> THE TASK
Render the material below as a two-column CSV with the columns "ask" and "response", one row per request. Put each request's text and its answer in a single quoted field, replace line breaks with spaces, and leave the pictures out.

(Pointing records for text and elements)
=====

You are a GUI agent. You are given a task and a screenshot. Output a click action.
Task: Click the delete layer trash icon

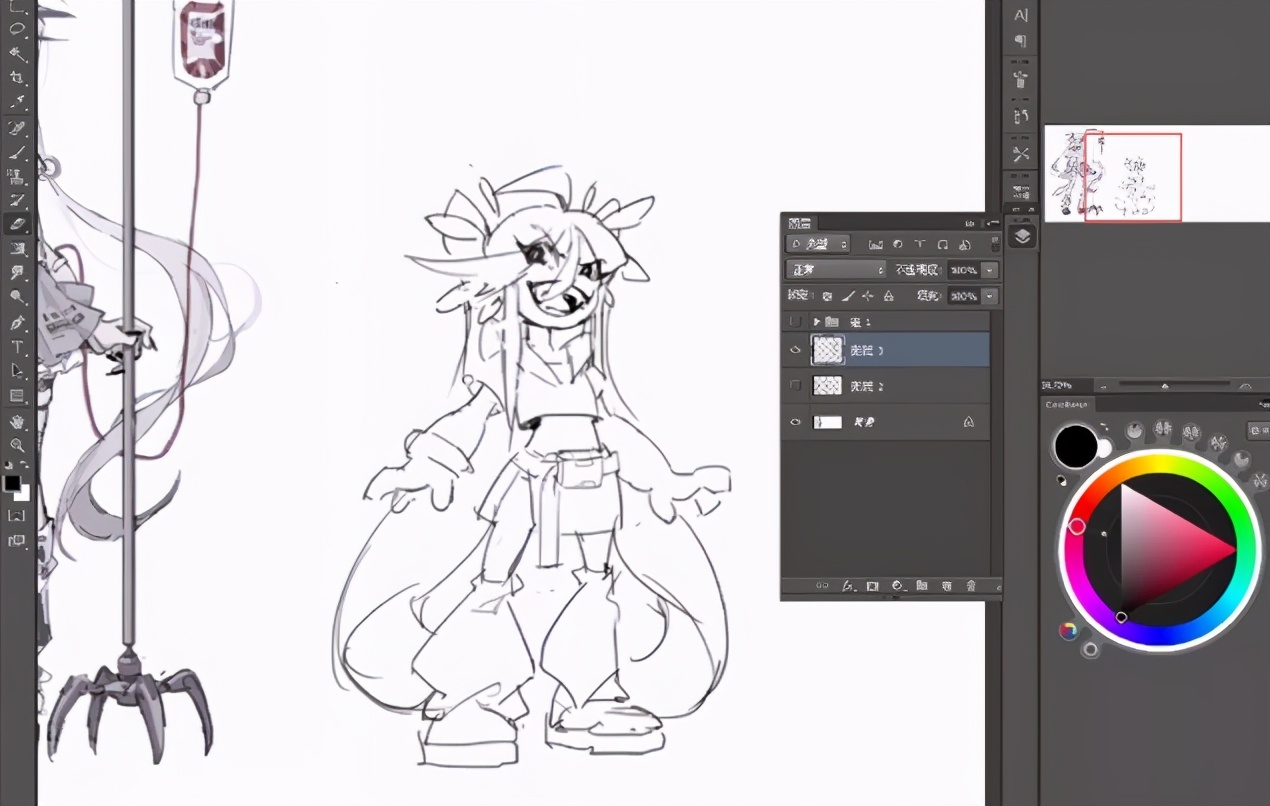tap(970, 586)
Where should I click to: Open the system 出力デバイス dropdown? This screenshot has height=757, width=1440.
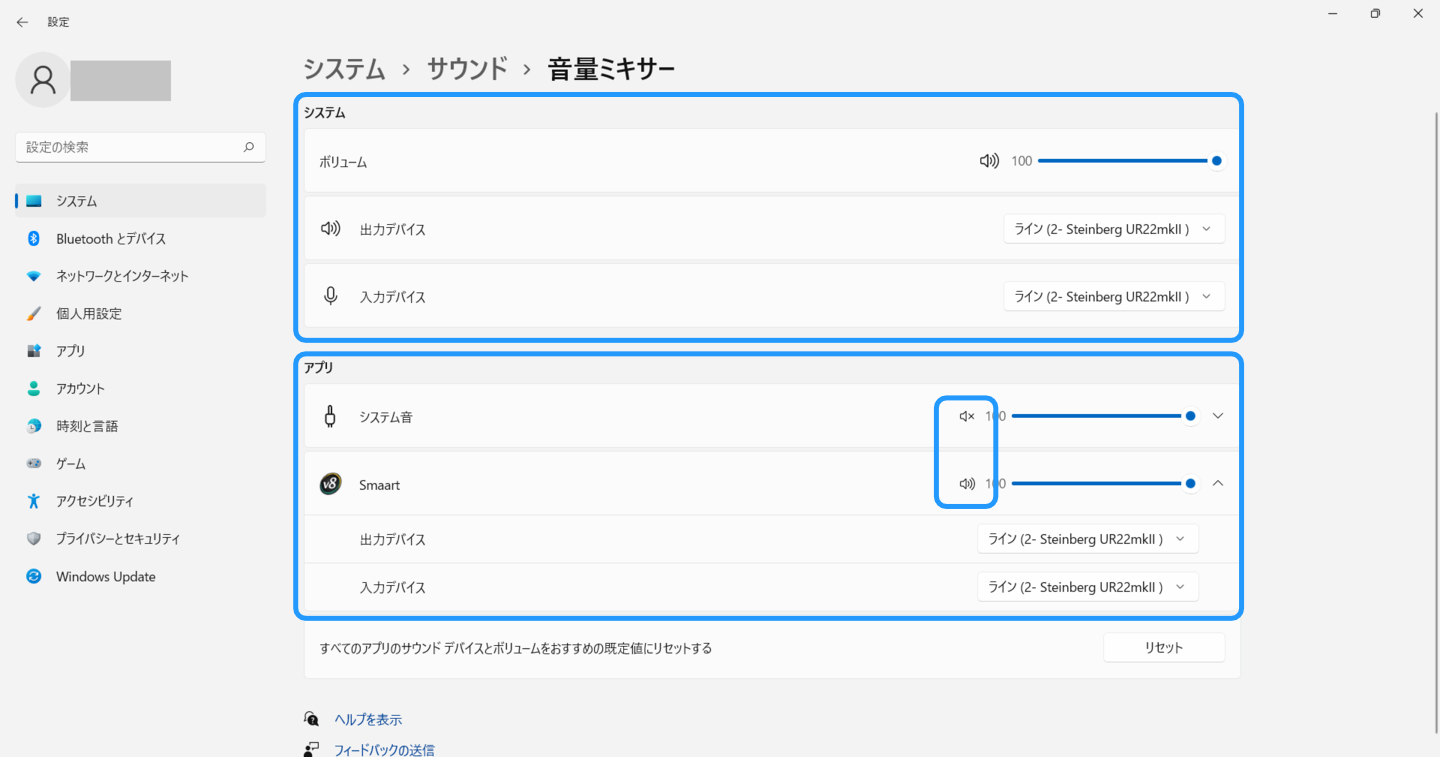1113,229
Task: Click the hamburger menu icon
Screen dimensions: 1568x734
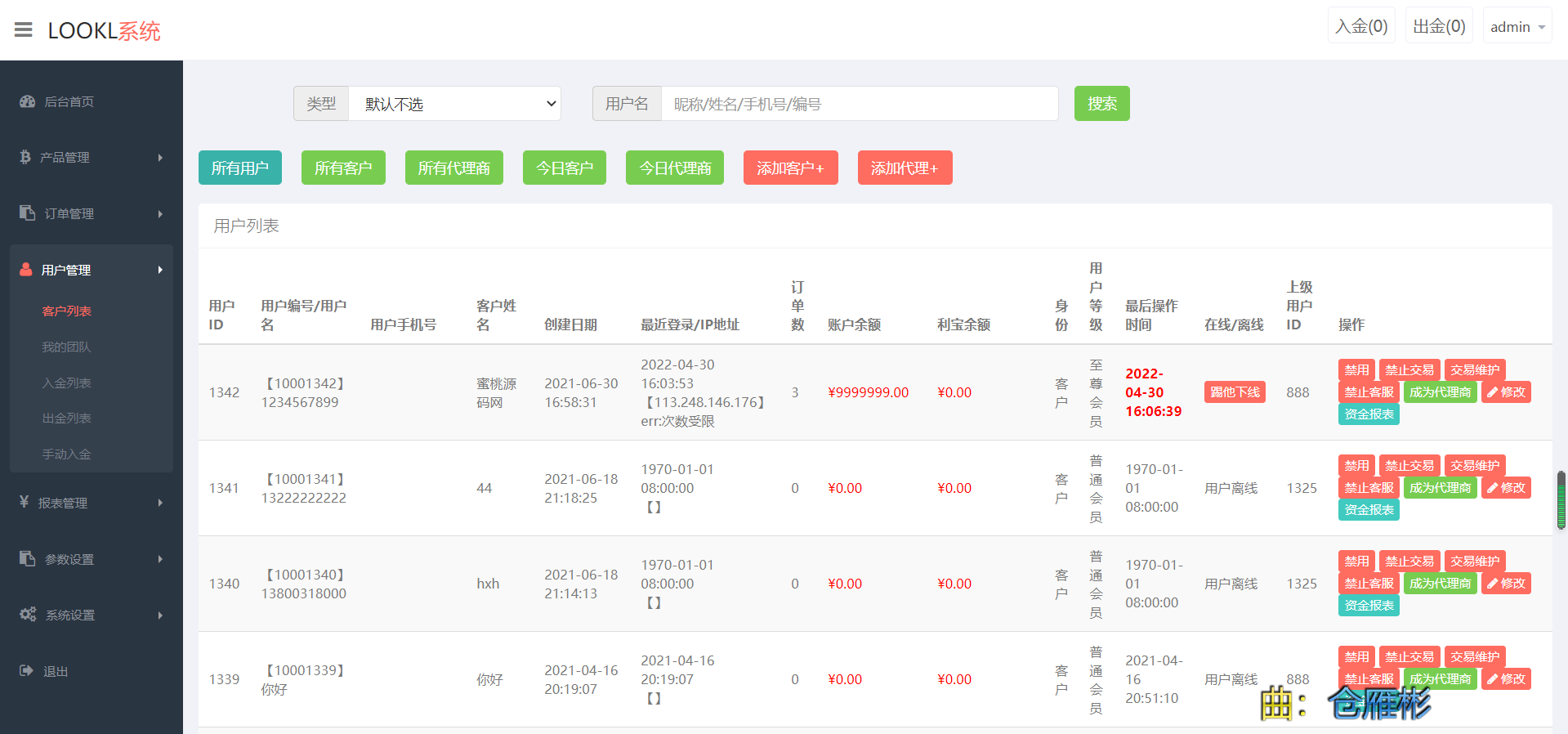Action: tap(24, 30)
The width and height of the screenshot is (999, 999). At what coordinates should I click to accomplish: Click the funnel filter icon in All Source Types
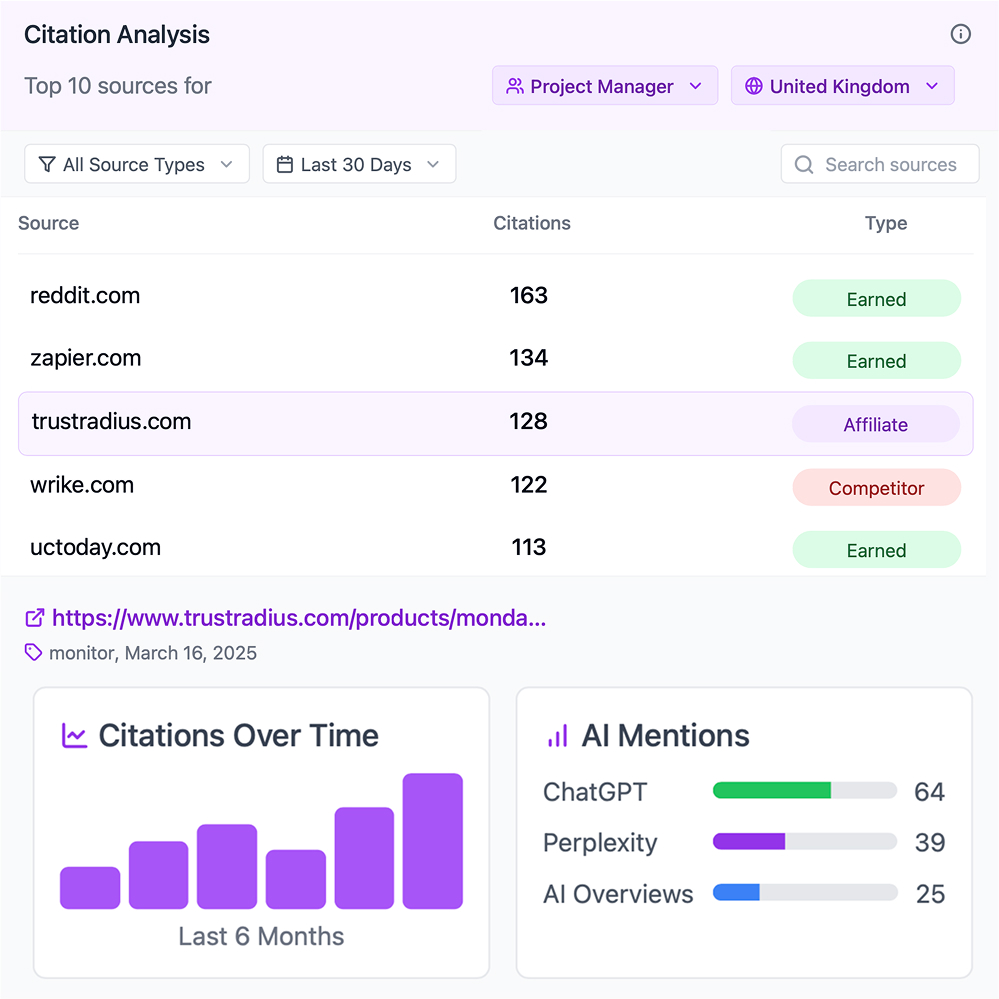[x=47, y=165]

=====

> RESULT FOR THIS EXERCISE
ask,response
"You are a GUI agent. You are given a task and a screenshot. Output a click action. Task: Click the delete layer trash icon","tap(970, 586)"
"Where should I click to: Open the system 出力デバイス dropdown? This screenshot has height=757, width=1440.","1113,229"
"Task: Click the hamburger menu icon Screen dimensions: 1568x734","Action: tap(24, 30)"
"The width and height of the screenshot is (999, 999). At what coordinates should I click to accomplish: Click the funnel filter icon in All Source Types","[x=47, y=165]"